▶ _Stored data_
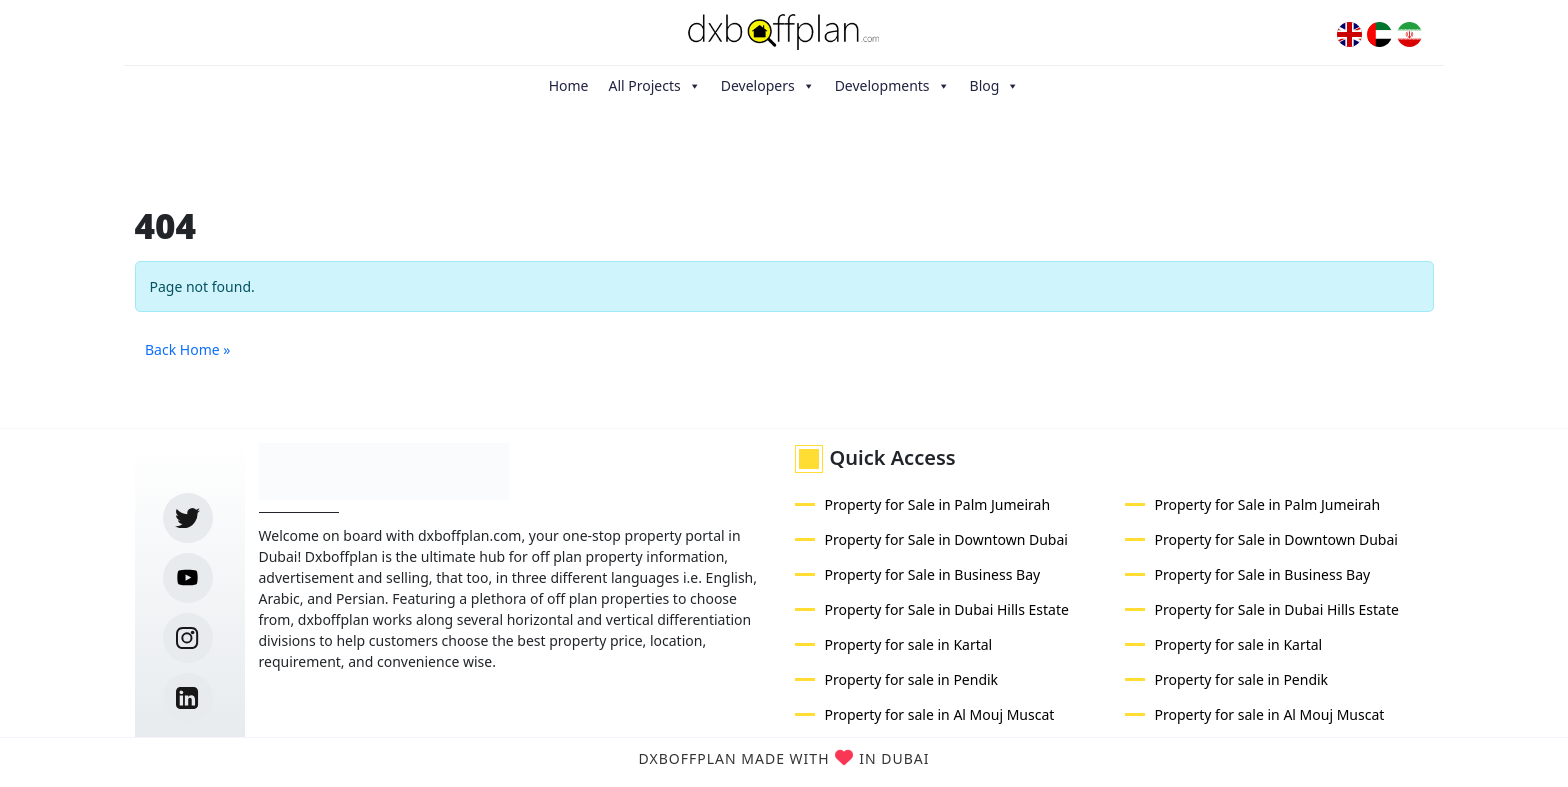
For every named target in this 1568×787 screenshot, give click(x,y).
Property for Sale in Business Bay (933, 574)
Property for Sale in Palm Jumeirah (938, 504)
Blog (995, 86)
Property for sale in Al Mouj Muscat (940, 714)
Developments (892, 86)
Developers (768, 86)
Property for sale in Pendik (912, 679)
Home (569, 85)
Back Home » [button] (187, 349)
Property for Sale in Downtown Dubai (946, 539)
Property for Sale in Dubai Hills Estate (947, 609)
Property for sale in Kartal (909, 644)
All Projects (654, 86)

▶ _Your instructions_
Reproduce the entries above word for word, including every click coordinate, but omit the picture.

▶ _Solution for this problem_
For every named target in this 1568×787 screenshot, give click(x,y).
Property for Sale in Business Bay (933, 574)
Property for Sale in Palm Jumeirah (938, 504)
Blog (995, 86)
Property for sale in Al Mouj Muscat (940, 714)
Developments (892, 86)
Developers (768, 86)
Property for sale in Pendik (912, 679)
Home (569, 85)
Back Home » [button] (187, 349)
Property for Sale in Downtown Dubai (946, 539)
Property for Sale in Dubai Hills Estate (947, 609)
Property for sale in Kartal (909, 644)
All Projects (654, 86)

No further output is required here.